There was a topic similar to this but it was unclear if there should be concern with sequences that are too long.

Thanks!

lizgehret · September 27, 2022, 5:42pm

Hi @kyle_paddock,

Welcome to the :qiime2: forum!

This is a great question - and your impression is correct, your sequence lengths should be around 253 bp. A couple of good things to point out with your data set is that your mean length is 253.11, which is right where it should be! Additionally, the standard deviation is only about 3bp which means that most of your data is sitting right around that 253 bp mark.

However, you do seem to have some outliers on both ends (the min and max lengths) - especially that max length, which is much longer than the V4 region. The short answer is that these lengths can be related to non-target DNA, which you will most likely want to filter out unless they are of interest to you. You could try filtering out anything that's shorter than 240 and longer than 255 and see what the statistics look like after that, but that should remove those outliers you're seeing.

This is a great forum post that goes into more detail on this situation, for your reference.

Hope this helps! Cheers

kyle_paddock · October 13, 2022, 6:31pm

Thanks @lizgehret !

I have since filtered my sequences to include 240 < seq length < 255. However, I'm a little confused about how to regenerate a feature table with these new sequences.

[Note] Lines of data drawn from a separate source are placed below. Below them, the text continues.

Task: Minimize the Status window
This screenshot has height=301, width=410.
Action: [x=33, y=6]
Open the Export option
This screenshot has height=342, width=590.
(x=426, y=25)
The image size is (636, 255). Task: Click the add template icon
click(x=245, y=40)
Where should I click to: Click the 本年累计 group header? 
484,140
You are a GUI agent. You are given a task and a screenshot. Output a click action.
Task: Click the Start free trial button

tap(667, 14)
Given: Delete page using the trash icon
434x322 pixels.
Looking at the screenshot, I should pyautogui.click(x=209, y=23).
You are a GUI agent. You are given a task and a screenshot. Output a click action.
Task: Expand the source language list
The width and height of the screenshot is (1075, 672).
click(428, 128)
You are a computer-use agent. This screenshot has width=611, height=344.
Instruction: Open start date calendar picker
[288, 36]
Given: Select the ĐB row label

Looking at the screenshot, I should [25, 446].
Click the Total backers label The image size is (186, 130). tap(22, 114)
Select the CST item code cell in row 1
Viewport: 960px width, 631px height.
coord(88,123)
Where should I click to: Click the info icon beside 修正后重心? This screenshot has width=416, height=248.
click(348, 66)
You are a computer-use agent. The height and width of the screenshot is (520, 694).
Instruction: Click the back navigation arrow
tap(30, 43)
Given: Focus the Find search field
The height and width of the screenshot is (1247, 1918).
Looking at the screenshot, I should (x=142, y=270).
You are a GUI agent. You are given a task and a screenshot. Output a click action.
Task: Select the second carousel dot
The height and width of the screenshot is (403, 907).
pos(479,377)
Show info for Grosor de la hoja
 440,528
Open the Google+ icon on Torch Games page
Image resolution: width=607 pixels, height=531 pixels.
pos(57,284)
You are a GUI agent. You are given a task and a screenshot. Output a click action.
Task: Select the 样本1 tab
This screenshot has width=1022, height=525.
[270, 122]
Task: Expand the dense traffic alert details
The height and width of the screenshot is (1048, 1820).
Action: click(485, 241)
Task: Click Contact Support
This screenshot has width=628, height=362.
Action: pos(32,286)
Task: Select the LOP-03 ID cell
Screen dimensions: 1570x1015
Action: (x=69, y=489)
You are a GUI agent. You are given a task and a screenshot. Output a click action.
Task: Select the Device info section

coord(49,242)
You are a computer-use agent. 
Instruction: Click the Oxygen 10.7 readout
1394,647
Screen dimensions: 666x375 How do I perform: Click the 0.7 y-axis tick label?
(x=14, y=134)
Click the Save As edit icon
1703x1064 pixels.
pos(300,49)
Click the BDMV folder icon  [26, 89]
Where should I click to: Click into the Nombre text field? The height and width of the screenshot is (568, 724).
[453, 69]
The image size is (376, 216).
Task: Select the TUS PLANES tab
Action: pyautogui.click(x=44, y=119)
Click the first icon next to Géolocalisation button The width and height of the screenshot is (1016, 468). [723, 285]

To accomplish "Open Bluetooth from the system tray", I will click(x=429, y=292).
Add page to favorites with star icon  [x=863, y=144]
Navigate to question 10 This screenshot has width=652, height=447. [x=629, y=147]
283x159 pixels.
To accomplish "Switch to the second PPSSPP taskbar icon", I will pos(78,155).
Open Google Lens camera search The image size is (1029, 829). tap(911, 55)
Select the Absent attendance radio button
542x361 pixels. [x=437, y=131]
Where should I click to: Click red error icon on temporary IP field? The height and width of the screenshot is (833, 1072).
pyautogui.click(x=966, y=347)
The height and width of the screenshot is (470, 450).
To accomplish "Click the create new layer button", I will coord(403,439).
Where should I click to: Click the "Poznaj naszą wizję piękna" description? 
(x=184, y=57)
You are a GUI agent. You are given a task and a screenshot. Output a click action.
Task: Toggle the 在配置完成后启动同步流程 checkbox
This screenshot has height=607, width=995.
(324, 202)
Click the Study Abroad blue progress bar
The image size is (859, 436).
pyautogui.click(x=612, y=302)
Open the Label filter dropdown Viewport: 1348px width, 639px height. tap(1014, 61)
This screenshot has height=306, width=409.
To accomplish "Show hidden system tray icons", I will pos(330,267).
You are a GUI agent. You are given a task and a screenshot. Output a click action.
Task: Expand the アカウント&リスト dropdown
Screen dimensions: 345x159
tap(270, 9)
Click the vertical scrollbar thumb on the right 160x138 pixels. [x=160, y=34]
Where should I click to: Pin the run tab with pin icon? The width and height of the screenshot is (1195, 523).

I can find ways to filter sequences based on a feature table, but not the other way around. Do I need to rerun my new set of representative sequences back through dada2 denoise-paired to create a feature table?

Thanks for the help!

lizgehret · October 20, 2022, 5:16pm

Hi @kyle_paddock,

Apologies for the delay in response! That's a great question - you can do this using qiime feature-table filter-features and use your filtered rep-seqs.qza as metadata. Here's what that would look like as a command:

qiime feature-table filter-features \
--i-table YOUR_ORIGINAL_FEATURE_TABLE \
--m-metadata-file rep-seqs.qza \
--o-filtered-table YOUR_FILTERED_FEATURE_TABLE

Hope this helps! Cheers

system · November 20, 2022, 11:16pm

This topic was automatically closed 31 days after the last reply. New replies are no longer allowed.